Rationale-Enhanced Decoding for Multi-modal Chain-of-Thought

Overview diagram comparing existing multimodal chain-of-thought prompting with Rationale-Enhanced Decoding.

Existing multimodal CoT often lets the final answer rely heavily on the image while underusing the generated rationale. RED decouples image-conditioned and rationale-conditioned predictions, then combines them at the logit level.

Presentation Video

Abstract

Large vision-language models (LVLMs) are commonly prompted to generate intermediate rationales before answering visual questions. However, this paper finds that standard multimodal chain-of-thought (CoT) can fail to ground the final answer in those rationales: replacing a rationale with an irrelevant one can leave performance almost unchanged.

Rationale-Enhanced Decoding (RED) addresses this failure at inference time, without additional training or architectural changes.

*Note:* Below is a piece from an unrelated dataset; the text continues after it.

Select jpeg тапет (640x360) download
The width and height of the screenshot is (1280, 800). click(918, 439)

RED composes two next-token distributions: one conditioned on the image and query, and one conditioned on the rationale and query. The resulting decoder encourages tokens that are supported by both visual evidence and the generated rationale.

Key idea

Instead of decoding with a single distribution \(p(y_i \mid y_{\lt i}, x, r, q)\), RED uses a product-of-experts form:

\[\hat{p}_\theta(y_i) \propto p_\theta(y_i \mid y_{\lt i}, x, q) \; p_\theta(y_i \mid y_{\lt i}, r, q)^\lambda\]

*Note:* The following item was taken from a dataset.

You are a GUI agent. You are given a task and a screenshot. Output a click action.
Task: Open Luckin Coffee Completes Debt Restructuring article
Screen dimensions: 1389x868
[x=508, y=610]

This is derived as the optimal solution to a KL-constrained reward maximization objective where rationale-conditional likelihood acts as the reward.

Why do we need RED?

1. LVLMs do not have much attention to rationales in the standard CoT

Attention contribution analysis shows that when image and rationale tokens are both present, LVLMs can focus mostly on the image and reduce the influence of rationale tokens.

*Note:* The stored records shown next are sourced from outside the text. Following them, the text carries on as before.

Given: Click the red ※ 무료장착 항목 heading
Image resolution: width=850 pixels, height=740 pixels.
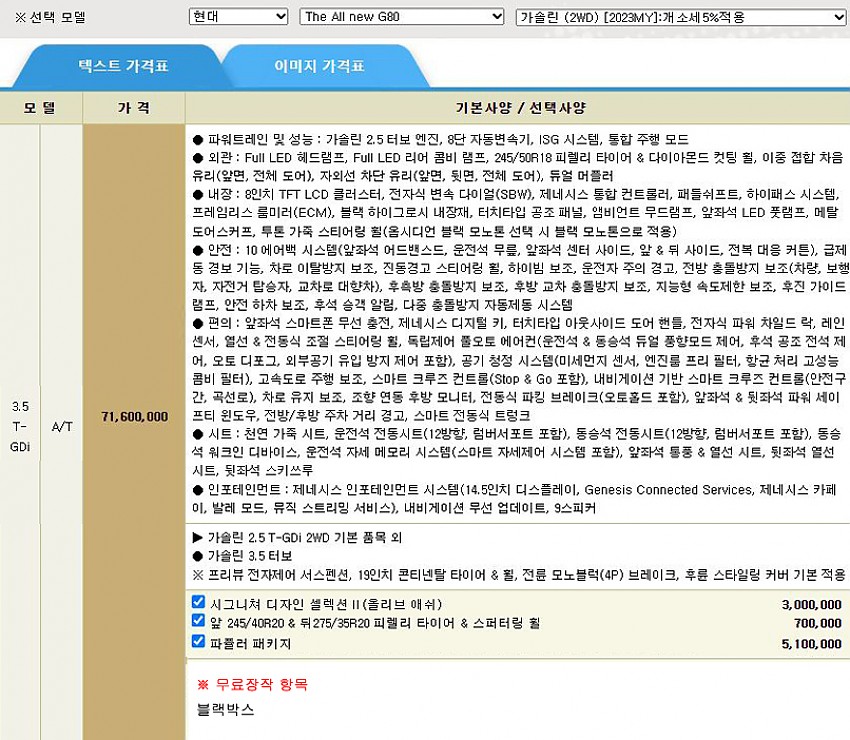Looking at the screenshot, I should tap(252, 685).
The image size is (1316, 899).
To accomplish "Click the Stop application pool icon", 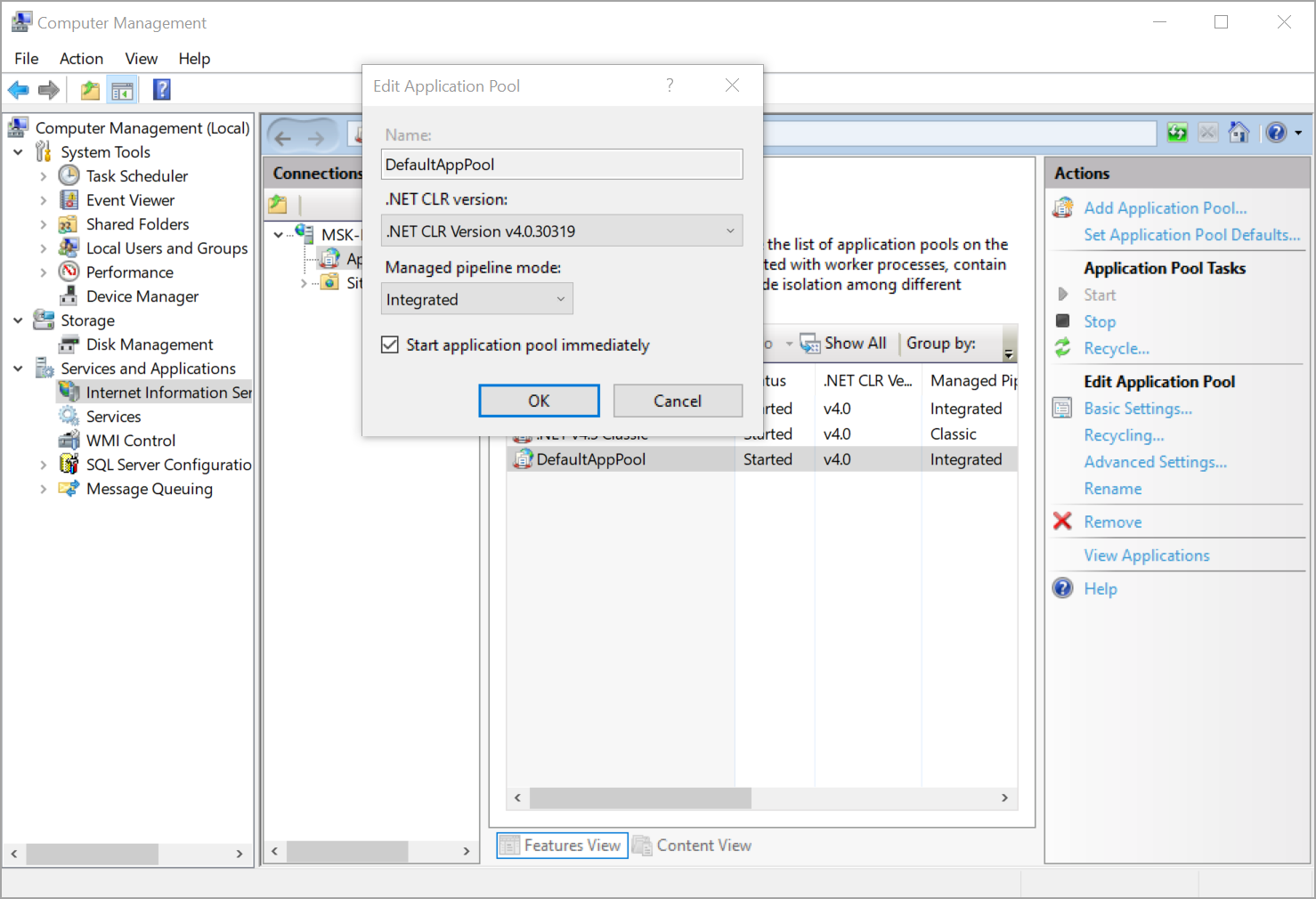I will (1062, 321).
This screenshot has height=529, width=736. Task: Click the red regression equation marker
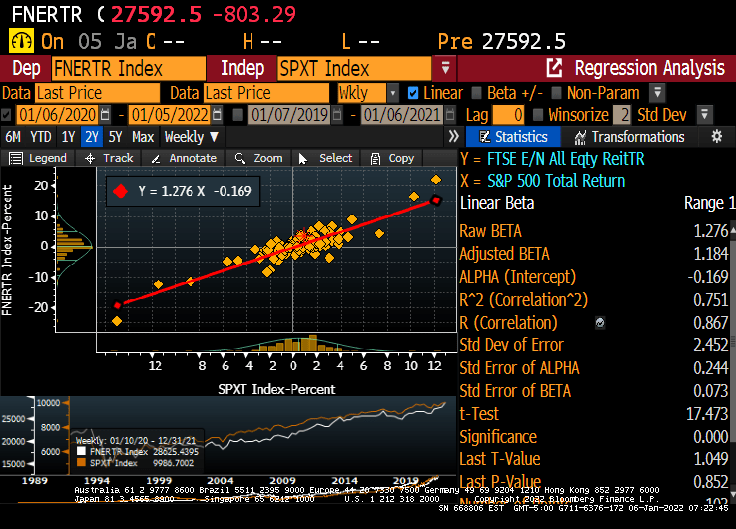122,191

2. LVLMs are not faithful to rationales

Swapping in rationales from other examples often preserves standard CoT performance, suggesting that the final answer is not semantically grounded in the rationale.

3. Existing methods require additional training or architectural changes

They can not be applied to off-the-shelf LVLMs and arbitrary rationale formats, including free-form descriptions and scene graphs.

Method

RED first generates a rationale using a standard multimodal CoT prompt. During answer generation, it runs two conditional predictions: an image-conditional branch \(p_\theta(y_i \mid y_{\lt i}, x, q)\) and a rationale-conditional branch \(p_\theta(y_i \mid y_{\lt i}, r, q)\).

The log-softmax logits from the two branches are added with rationale weight \(\lambda\):

\[\hat{\ell}_\theta(y_i) = \log \mathrm{softmax}(\ell_\theta(y_i \mid y_{\lt i}, x, q)) + \lambda \log \mathrm{softmax}(\ell_\theta(y_i \mid y_{\lt i}, r, q))\]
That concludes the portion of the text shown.